# [Task statement]
All entries below must be given again exactly as they stand.

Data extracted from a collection
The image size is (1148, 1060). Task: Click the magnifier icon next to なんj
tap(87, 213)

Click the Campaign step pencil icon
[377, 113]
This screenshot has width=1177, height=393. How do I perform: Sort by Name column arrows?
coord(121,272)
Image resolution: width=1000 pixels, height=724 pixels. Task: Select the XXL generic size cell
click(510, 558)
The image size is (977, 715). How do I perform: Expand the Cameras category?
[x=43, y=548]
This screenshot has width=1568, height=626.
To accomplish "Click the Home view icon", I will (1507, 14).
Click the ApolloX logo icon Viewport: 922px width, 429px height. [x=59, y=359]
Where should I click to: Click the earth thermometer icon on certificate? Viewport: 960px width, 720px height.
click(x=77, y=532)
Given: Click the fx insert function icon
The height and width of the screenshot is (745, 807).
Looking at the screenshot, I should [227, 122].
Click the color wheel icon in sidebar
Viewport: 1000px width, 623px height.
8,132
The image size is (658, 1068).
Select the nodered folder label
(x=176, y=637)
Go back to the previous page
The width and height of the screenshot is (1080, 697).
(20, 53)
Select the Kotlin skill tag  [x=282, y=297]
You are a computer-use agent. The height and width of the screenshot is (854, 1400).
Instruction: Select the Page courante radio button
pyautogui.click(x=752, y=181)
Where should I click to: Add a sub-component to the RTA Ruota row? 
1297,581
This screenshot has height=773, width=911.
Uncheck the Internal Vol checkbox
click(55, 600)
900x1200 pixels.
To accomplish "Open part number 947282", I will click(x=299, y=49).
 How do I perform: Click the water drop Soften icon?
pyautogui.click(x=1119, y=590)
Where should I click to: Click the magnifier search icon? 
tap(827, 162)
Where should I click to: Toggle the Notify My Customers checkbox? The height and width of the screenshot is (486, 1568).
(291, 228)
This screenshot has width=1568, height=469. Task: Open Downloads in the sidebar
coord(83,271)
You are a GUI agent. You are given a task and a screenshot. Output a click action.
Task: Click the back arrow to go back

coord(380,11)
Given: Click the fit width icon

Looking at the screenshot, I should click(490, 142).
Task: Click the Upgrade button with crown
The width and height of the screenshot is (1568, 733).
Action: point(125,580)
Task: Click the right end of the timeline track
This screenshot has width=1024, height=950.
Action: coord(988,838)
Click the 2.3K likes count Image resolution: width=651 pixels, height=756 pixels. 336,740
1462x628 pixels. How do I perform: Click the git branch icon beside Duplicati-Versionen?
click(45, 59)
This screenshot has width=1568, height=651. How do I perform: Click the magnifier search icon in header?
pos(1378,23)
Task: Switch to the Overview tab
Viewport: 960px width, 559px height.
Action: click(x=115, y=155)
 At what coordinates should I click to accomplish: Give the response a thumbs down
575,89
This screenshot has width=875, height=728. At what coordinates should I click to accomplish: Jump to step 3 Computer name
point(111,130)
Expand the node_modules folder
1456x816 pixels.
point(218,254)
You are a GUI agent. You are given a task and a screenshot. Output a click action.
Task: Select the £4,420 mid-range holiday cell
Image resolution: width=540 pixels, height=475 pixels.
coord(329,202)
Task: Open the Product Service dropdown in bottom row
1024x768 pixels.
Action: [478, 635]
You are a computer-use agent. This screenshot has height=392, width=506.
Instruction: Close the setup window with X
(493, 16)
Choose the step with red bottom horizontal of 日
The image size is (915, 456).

# [Answer section]
The image size is (1148, 1060). Task: Click the magnifier icon next to なんj
tap(87, 213)

Click the Campaign step pencil icon
[377, 113]
This screenshot has width=1177, height=393. How do I perform: Sort by Name column arrows?
coord(121,272)
Image resolution: width=1000 pixels, height=724 pixels. Task: Select the XXL generic size cell
click(510, 558)
The image size is (977, 715). How do I perform: Expand the Cameras category?
[x=43, y=548]
This screenshot has width=1568, height=626.
To accomplish "Click the Home view icon", I will (1507, 14).
Click the ApolloX logo icon Viewport: 922px width, 429px height. [x=59, y=359]
Where should I click to: Click the earth thermometer icon on certificate? Viewport: 960px width, 720px height.
click(x=77, y=532)
Given: Click the fx insert function icon
The height and width of the screenshot is (745, 807).
Looking at the screenshot, I should [227, 122].
Click the color wheel icon in sidebar
Viewport: 1000px width, 623px height.
8,132
The image size is (658, 1068).
Select the nodered folder label
(x=176, y=637)
Go back to the previous page
The width and height of the screenshot is (1080, 697).
(20, 53)
Select the Kotlin skill tag  [x=282, y=297]
You are a computer-use agent. The height and width of the screenshot is (854, 1400).
Instruction: Select the Page courante radio button
pyautogui.click(x=752, y=181)
Where should I click to: Add a sub-component to the RTA Ruota row? 
1297,581
This screenshot has height=773, width=911.
Uncheck the Internal Vol checkbox
click(55, 600)
900x1200 pixels.
To accomplish "Open part number 947282", I will click(x=299, y=49).
 How do I perform: Click the water drop Soften icon?
pyautogui.click(x=1119, y=590)
Where should I click to: Click the magnifier search icon? 
tap(827, 162)
Where should I click to: Toggle the Notify My Customers checkbox? The height and width of the screenshot is (486, 1568).
(291, 228)
This screenshot has width=1568, height=469. Task: Open Downloads in the sidebar
coord(83,271)
You are a GUI agent. You are given a task and a screenshot. Output a click action.
Task: Click the back arrow to go back

coord(380,11)
Given: Click the fit width icon

Looking at the screenshot, I should click(490, 142).
Task: Click the Upgrade button with crown
The width and height of the screenshot is (1568, 733).
Action: point(125,580)
Task: Click the right end of the timeline track
This screenshot has width=1024, height=950.
Action: coord(988,838)
Click the 2.3K likes count Image resolution: width=651 pixels, height=756 pixels. 336,740
1462x628 pixels. How do I perform: Click the git branch icon beside Duplicati-Versionen?
click(45, 59)
This screenshot has width=1568, height=651. How do I perform: Click the magnifier search icon in header?
pos(1378,23)
Task: Switch to the Overview tab
Viewport: 960px width, 559px height.
Action: click(x=115, y=155)
 At what coordinates should I click to accomplish: Give the response a thumbs down
575,89
This screenshot has width=875, height=728. At what coordinates should I click to accomplish: Jump to step 3 Computer name
point(111,130)
Expand the node_modules folder
1456x816 pixels.
point(218,254)
You are a GUI agent. You are given a task and a screenshot. Output a click action.
Task: Select the £4,420 mid-range holiday cell
Image resolution: width=540 pixels, height=475 pixels.
coord(329,202)
Task: Open the Product Service dropdown in bottom row
1024x768 pixels.
Action: [478, 635]
You are a computer-use agent. This screenshot has height=392, width=506.
Instruction: Close the setup window with X
(493, 16)
Choose the step with red bottom horizontal of 日
The image size is (915, 456).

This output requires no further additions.